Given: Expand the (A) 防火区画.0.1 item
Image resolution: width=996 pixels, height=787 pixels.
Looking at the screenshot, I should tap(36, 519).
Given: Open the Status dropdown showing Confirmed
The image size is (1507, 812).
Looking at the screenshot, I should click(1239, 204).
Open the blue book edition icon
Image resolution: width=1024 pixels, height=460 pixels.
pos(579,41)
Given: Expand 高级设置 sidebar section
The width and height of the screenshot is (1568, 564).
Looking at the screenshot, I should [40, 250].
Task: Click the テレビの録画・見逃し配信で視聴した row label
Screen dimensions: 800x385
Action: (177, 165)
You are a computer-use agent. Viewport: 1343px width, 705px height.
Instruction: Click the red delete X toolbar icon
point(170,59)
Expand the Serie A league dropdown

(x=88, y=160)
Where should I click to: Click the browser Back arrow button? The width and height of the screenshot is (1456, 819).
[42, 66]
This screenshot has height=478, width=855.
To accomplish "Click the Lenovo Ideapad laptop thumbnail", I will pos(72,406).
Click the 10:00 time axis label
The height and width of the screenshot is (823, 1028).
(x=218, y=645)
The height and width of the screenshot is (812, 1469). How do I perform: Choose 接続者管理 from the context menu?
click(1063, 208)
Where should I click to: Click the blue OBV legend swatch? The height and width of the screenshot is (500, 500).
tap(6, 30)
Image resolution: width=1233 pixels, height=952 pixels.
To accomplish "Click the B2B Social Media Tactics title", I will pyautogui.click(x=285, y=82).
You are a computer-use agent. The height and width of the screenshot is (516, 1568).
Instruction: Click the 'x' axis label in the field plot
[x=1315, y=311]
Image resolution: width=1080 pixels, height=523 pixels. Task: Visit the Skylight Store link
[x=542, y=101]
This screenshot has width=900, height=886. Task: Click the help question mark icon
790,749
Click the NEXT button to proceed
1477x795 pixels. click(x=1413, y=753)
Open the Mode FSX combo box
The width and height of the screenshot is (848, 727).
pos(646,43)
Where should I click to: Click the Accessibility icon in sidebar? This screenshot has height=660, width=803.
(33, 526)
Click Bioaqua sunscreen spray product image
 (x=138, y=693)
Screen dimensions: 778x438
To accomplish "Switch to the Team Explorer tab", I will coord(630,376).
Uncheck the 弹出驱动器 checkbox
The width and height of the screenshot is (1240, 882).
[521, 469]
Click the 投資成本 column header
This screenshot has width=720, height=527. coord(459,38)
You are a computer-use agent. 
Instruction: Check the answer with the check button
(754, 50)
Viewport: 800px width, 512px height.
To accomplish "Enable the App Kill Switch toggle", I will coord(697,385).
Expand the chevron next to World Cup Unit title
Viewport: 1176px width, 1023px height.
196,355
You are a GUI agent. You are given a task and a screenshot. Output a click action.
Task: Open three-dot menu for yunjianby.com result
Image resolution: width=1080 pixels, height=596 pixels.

########

§ **Aim**
Put each line of the entries above into one numbered list, leaving out any blank lines.

§ **Finished task**
1. Given: Expand the (A) 防火区画.0.1 item
2. Image resolution: width=996 pixels, height=787 pixels.
3. Looking at the screenshot, I should tap(36, 519).
4. Given: Open the Status dropdown showing Confirmed
5. The image size is (1507, 812).
6. Looking at the screenshot, I should click(1239, 204).
7. Open the blue book edition icon
8. Image resolution: width=1024 pixels, height=460 pixels.
9. pos(579,41)
10. Given: Expand 高级设置 sidebar section
11. The width and height of the screenshot is (1568, 564).
12. Looking at the screenshot, I should [40, 250].
13. Task: Click the テレビの録画・見逃し配信で視聴した row label
14. Screen dimensions: 800x385
15. Action: (177, 165)
16. You are a computer-use agent. Viewport: 1343px width, 705px height.
17. Instruction: Click the red delete X toolbar icon
18. point(170,59)
19. Expand the Serie A league dropdown
20. (x=88, y=160)
21. Where should I click to: Click the browser Back arrow button? The width and height of the screenshot is (1456, 819).
22. [42, 66]
23. This screenshot has height=478, width=855.
24. To accomplish "Click the Lenovo Ideapad laptop thumbnail", I will pos(72,406).
25. Click the 10:00 time axis label
26. The height and width of the screenshot is (823, 1028).
27. (x=218, y=645)
28. The height and width of the screenshot is (812, 1469). How do I perform: Choose 接続者管理 from the context menu?
29. click(1063, 208)
30. Where should I click to: Click the blue OBV legend swatch? The height and width of the screenshot is (500, 500).
31. tap(6, 30)
32. Image resolution: width=1233 pixels, height=952 pixels.
33. To accomplish "Click the B2B Social Media Tactics title", I will pyautogui.click(x=285, y=82).
34. You are a computer-use agent. The height and width of the screenshot is (516, 1568).
35. Instruction: Click the 'x' axis label in the field plot
36. [x=1315, y=311]
37. Image resolution: width=1080 pixels, height=523 pixels. Task: Visit the Skylight Store link
38. [x=542, y=101]
39. This screenshot has width=900, height=886. Task: Click the help question mark icon
40. 790,749
41. Click the NEXT button to proceed
42. 1477x795 pixels. click(x=1413, y=753)
43. Open the Mode FSX combo box
44. The width and height of the screenshot is (848, 727).
45. pos(646,43)
46. Where should I click to: Click the Accessibility icon in sidebar? This screenshot has height=660, width=803.
47. (33, 526)
48. Click Bioaqua sunscreen spray product image
49.  (x=138, y=693)
50. Screen dimensions: 778x438
51. To accomplish "Switch to the Team Explorer tab", I will coord(630,376).
52. Uncheck the 弹出驱动器 checkbox
53. The width and height of the screenshot is (1240, 882).
54. [521, 469]
55. Click the 投資成本 column header
56. This screenshot has width=720, height=527. coord(459,38)
57. You are a computer-use agent. 
58. Instruction: Check the answer with the check button
59. (754, 50)
60. Viewport: 800px width, 512px height.
61. To accomplish "Enable the App Kill Switch toggle", I will coord(697,385).
62. Expand the chevron next to World Cup Unit title
63. Viewport: 1176px width, 1023px height.
64. 196,355
65. You are a GUI agent. You are given a task and a screenshot. Output a click action.
66. Task: Open three-dot menu for yunjianby.com result
67. Image resolution: width=1080 pixels, height=596 pixels.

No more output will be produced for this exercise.